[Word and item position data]
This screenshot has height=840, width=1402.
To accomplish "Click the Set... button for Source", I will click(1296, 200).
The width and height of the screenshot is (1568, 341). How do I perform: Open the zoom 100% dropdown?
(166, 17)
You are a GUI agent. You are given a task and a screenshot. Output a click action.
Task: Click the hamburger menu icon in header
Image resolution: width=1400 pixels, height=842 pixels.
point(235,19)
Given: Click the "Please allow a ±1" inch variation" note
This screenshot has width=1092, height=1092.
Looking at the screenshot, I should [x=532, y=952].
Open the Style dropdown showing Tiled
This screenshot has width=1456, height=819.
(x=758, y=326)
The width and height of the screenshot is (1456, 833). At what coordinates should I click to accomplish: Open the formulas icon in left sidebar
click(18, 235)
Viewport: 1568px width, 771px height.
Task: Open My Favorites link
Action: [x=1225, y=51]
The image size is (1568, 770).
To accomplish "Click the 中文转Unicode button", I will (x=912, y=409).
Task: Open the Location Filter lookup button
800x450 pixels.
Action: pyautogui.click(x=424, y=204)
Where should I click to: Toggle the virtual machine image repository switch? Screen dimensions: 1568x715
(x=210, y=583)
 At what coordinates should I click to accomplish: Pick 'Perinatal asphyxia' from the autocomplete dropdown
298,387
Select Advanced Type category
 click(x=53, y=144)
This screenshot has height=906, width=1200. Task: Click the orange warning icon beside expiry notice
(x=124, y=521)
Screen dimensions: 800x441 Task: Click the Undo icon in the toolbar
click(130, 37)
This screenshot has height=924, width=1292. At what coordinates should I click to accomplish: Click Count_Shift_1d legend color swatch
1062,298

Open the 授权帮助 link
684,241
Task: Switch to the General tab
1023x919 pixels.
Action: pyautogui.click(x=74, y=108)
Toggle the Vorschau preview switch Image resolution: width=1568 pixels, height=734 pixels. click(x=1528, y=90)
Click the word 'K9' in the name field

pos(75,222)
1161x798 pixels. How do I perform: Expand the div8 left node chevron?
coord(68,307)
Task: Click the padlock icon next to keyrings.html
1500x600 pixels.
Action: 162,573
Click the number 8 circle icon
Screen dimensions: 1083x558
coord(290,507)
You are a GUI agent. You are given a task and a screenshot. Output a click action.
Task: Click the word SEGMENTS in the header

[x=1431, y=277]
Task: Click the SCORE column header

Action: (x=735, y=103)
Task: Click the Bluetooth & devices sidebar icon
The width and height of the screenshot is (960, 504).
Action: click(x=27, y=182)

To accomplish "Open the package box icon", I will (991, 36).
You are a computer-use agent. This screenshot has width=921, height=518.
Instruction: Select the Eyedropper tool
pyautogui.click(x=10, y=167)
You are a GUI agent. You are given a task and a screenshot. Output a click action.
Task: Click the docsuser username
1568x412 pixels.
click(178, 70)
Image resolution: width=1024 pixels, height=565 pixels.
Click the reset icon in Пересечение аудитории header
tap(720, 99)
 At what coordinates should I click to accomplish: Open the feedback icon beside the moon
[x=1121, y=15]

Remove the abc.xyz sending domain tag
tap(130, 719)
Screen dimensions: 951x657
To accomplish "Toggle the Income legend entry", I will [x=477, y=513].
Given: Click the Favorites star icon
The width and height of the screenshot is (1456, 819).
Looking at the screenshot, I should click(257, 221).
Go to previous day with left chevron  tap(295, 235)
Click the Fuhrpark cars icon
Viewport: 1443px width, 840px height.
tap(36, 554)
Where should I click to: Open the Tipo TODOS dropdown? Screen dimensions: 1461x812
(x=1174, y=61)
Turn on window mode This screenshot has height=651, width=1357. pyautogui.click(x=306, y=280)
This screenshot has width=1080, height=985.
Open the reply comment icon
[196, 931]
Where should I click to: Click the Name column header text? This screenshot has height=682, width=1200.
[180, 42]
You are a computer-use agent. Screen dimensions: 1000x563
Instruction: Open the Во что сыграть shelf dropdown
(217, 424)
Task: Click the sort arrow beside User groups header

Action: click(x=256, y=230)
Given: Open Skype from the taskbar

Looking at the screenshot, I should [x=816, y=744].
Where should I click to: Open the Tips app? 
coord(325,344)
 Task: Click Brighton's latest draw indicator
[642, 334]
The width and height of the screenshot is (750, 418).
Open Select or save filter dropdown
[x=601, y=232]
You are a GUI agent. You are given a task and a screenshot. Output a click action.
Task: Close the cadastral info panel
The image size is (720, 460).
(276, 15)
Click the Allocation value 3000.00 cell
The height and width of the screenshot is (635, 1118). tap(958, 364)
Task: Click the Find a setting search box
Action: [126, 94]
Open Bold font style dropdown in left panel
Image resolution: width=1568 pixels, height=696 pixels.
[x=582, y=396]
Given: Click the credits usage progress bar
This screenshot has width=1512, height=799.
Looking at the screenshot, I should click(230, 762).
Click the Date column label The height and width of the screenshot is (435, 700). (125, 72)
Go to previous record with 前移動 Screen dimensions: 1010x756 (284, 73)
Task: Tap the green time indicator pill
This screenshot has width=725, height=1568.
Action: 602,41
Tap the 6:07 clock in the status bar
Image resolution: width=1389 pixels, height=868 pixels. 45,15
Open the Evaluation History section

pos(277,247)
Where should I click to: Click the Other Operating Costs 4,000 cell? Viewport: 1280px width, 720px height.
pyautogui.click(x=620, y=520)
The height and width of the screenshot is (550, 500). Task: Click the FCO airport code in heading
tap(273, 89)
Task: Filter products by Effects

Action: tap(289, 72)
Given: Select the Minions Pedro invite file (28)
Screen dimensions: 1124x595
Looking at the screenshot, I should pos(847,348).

-- DIRECTIONS --
Copy all of the data above line for line, with no changes.

-- WRITTEN RESPONSE --
This screenshot has height=840, width=1402.
To accomplish "Click the Set... button for Source", I will click(1296, 200).
The width and height of the screenshot is (1568, 341). How do I perform: Open the zoom 100% dropdown?
(166, 17)
You are a GUI agent. You are given a task and a screenshot. Output a click action.
Task: Click the hamburger menu icon in header
Image resolution: width=1400 pixels, height=842 pixels.
point(235,19)
Given: Click the "Please allow a ±1" inch variation" note
This screenshot has width=1092, height=1092.
Looking at the screenshot, I should [x=532, y=952].
Open the Style dropdown showing Tiled
This screenshot has width=1456, height=819.
(x=758, y=326)
The width and height of the screenshot is (1456, 833). At what coordinates should I click to accomplish: Open the formulas icon in left sidebar
click(18, 235)
Viewport: 1568px width, 771px height.
Task: Open My Favorites link
Action: [x=1225, y=51]
The image size is (1568, 770).
To accomplish "Click the 中文转Unicode button", I will (x=912, y=409).
Task: Open the Location Filter lookup button
800x450 pixels.
Action: pyautogui.click(x=424, y=204)
Where should I click to: Toggle the virtual machine image repository switch? Screen dimensions: 1568x715
(x=210, y=583)
 At what coordinates should I click to accomplish: Pick 'Perinatal asphyxia' from the autocomplete dropdown
298,387
Select Advanced Type category
 click(x=53, y=144)
This screenshot has height=906, width=1200. Task: Click the orange warning icon beside expiry notice
(x=124, y=521)
Screen dimensions: 800x441 Task: Click the Undo icon in the toolbar
click(130, 37)
This screenshot has height=924, width=1292. At what coordinates should I click to accomplish: Click Count_Shift_1d legend color swatch
1062,298

Open the 授权帮助 link
684,241
Task: Switch to the General tab
1023x919 pixels.
Action: pyautogui.click(x=74, y=108)
Toggle the Vorschau preview switch Image resolution: width=1568 pixels, height=734 pixels. click(x=1528, y=90)
Click the word 'K9' in the name field

pos(75,222)
1161x798 pixels. How do I perform: Expand the div8 left node chevron?
coord(68,307)
Task: Click the padlock icon next to keyrings.html
1500x600 pixels.
Action: 162,573
Click the number 8 circle icon
Screen dimensions: 1083x558
coord(290,507)
You are a GUI agent. You are given a task and a screenshot. Output a click action.
Task: Click the word SEGMENTS in the header

[x=1431, y=277]
Task: Click the SCORE column header

Action: (x=735, y=103)
Task: Click the Bluetooth & devices sidebar icon
The width and height of the screenshot is (960, 504).
Action: click(x=27, y=182)

To accomplish "Open the package box icon", I will (991, 36).
You are a computer-use agent. This screenshot has width=921, height=518.
Instruction: Select the Eyedropper tool
pyautogui.click(x=10, y=167)
You are a GUI agent. You are given a task and a screenshot. Output a click action.
Task: Click the docsuser username
1568x412 pixels.
click(178, 70)
Image resolution: width=1024 pixels, height=565 pixels.
Click the reset icon in Пересечение аудитории header
tap(720, 99)
 At what coordinates should I click to accomplish: Open the feedback icon beside the moon
[x=1121, y=15]

Remove the abc.xyz sending domain tag
tap(130, 719)
Screen dimensions: 951x657
To accomplish "Toggle the Income legend entry", I will [x=477, y=513].
Given: Click the Favorites star icon
The width and height of the screenshot is (1456, 819).
Looking at the screenshot, I should click(257, 221).
Go to previous day with left chevron  tap(295, 235)
Click the Fuhrpark cars icon
Viewport: 1443px width, 840px height.
tap(36, 554)
Where should I click to: Open the Tipo TODOS dropdown? Screen dimensions: 1461x812
(x=1174, y=61)
Turn on window mode This screenshot has height=651, width=1357. pyautogui.click(x=306, y=280)
This screenshot has width=1080, height=985.
Open the reply comment icon
[196, 931]
Where should I click to: Click the Name column header text? This screenshot has height=682, width=1200.
[180, 42]
You are a computer-use agent. Screen dimensions: 1000x563
Instruction: Open the Во что сыграть shelf dropdown
(217, 424)
Task: Click the sort arrow beside User groups header

Action: click(x=256, y=230)
Given: Open Skype from the taskbar

Looking at the screenshot, I should [x=816, y=744].
Where should I click to: Open the Tips app? 
coord(325,344)
 Task: Click Brighton's latest draw indicator
[642, 334]
The width and height of the screenshot is (750, 418).
Open Select or save filter dropdown
[x=601, y=232]
You are a GUI agent. You are given a task and a screenshot. Output a click action.
Task: Close the cadastral info panel
The image size is (720, 460).
(276, 15)
Click the Allocation value 3000.00 cell
The height and width of the screenshot is (635, 1118). tap(958, 364)
Task: Click the Find a setting search box
Action: [126, 94]
Open Bold font style dropdown in left panel
Image resolution: width=1568 pixels, height=696 pixels.
[x=582, y=396]
Given: Click the credits usage progress bar
This screenshot has width=1512, height=799.
Looking at the screenshot, I should click(230, 762).
Click the Date column label The height and width of the screenshot is (435, 700). (125, 72)
Go to previous record with 前移動 Screen dimensions: 1010x756 (284, 73)
Task: Tap the green time indicator pill
This screenshot has width=725, height=1568.
Action: 602,41
Tap the 6:07 clock in the status bar
Image resolution: width=1389 pixels, height=868 pixels. 45,15
Open the Evaluation History section

pos(277,247)
Where should I click to: Click the Other Operating Costs 4,000 cell? Viewport: 1280px width, 720px height.
pyautogui.click(x=620, y=520)
The height and width of the screenshot is (550, 500). Task: Click the FCO airport code in heading
tap(273, 89)
Task: Filter products by Effects

Action: tap(289, 72)
Given: Select the Minions Pedro invite file (28)
Screen dimensions: 1124x595
Looking at the screenshot, I should pos(847,348).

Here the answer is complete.